__Short exercise A__
Please condense the paragraph beginning "The Productivity Commission is due to release" in the report excerpt on executive termination payments, keeping its main facts.
__Short exercise B__
In the report excerpt on executive termination payments, the paragraph beginning "Corporate executives receiving significant termination payments" names ways of maximizing a termination payment. List every one of them.
__Short exercise C__
Write the next section of the report excerpt on executive termination payments, starting after its final recommendation.

__Document excerpt__
_ _ _ _ _ _ _

And the tax on this largesse? Well, it seems many executives get to choose
their own rate - and you can bet your life it's not the 46.5 percent top PAYG
rate or, in many cases, even the 31.5 percent rate that the bulk of taxpayers
cop."[16]
1.25
Corporate
executives receiving significant termination payments should be prevented from
using non-taxable bonuses, low-tax bonuses or ‘salary sacrificing' of their
payments to effectively maximise a termination payment above that approved by
shareholders.
1.26
One way to
address this would be to introduce a new high tax rate. Professor Peetz
advocates the creation of a "new, higher marginal tax rate that cuts in at
a substantially higher income range than at present (for instance, $400,000 per
annum) but into which CEOs would typically fall"[17].
He also suggests wealth taxation
on very high income individuals "for example, those with over $20 million
in accumulated wealth"[18]
as a means to address this concern.
1.27
A review of
how executives are able to collect these payments should be carried out to
close any loopholes executives may be maximising to their benefit.
Conclusion
1.28
While I
support the premise of this Bill, I believe it requires amendment if it is to
successfully match its intent.
1.29
The
Productivity Commission is due to release its findings into executive
remuneration in December 2009 and the Australian Prudential Regulatory
Authority is also preparing a discussion paper on remuneration, to be published
in September 2009. The findings from these reports should be considered to make
further amendments regarding termination payments, and the legislation should
include a sunset clause which would trigger a review based on the findings of
these reports.
Recommendation
1
That the Bill not be passed in
its current form.

_ _ _ _ _ _ _

__Information provided__
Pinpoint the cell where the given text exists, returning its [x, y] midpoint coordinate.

_ _ _ _ _ _ _

__Written response A__
The Productivity Commission will release its findings on executive remuneration in December 2009. The Australian Prudential Regulatory Authority will publish a discussion paper on remuneration in September 2009. Both reports' findings should inform further amendments on termination payments. The legislation should also include a sunset clause that triggers a review based on those findings.

__Written response B__
- Non-taxable bonuses
- Low-tax bonuses
- "Salary sacrificing" of their payments

__Written response C__
Recommendation
2
That the Bill be amended so that
shareholders are able to vote on the exact amount of termination payment, not
just in favour of "an amount greater than the threshold".
Recommendation
3
That
the Bill be amended such that corporate Boards are required to specify whether
an executive has resigned, retired or been terminated, and that the reason for
resignation is stated.
Recommendation
4
That the Bill be amended for
shareholders to be required to re-approve termination payments where the amount
has been pre-approved at the time of employment, is greater than one year's
base salary, and where performance by the executive has not been satisfactory.
Recommendation
5
That
the Bill be amended so that that shareholder votes for termination payments are
binding.
Recommendation
6
That
the Bill be amended such that executives are prevented from using taxation and
other loopholes to maximise termination payments, such as non-taxable bonuses
or share schemes.
Recommendation
7
That
the Bill includes a sunset clause of two years from the date of release of the
Productivity Commission's final report into executive remuneration in order to
trigger a review of this legislation, taking into account the report findings.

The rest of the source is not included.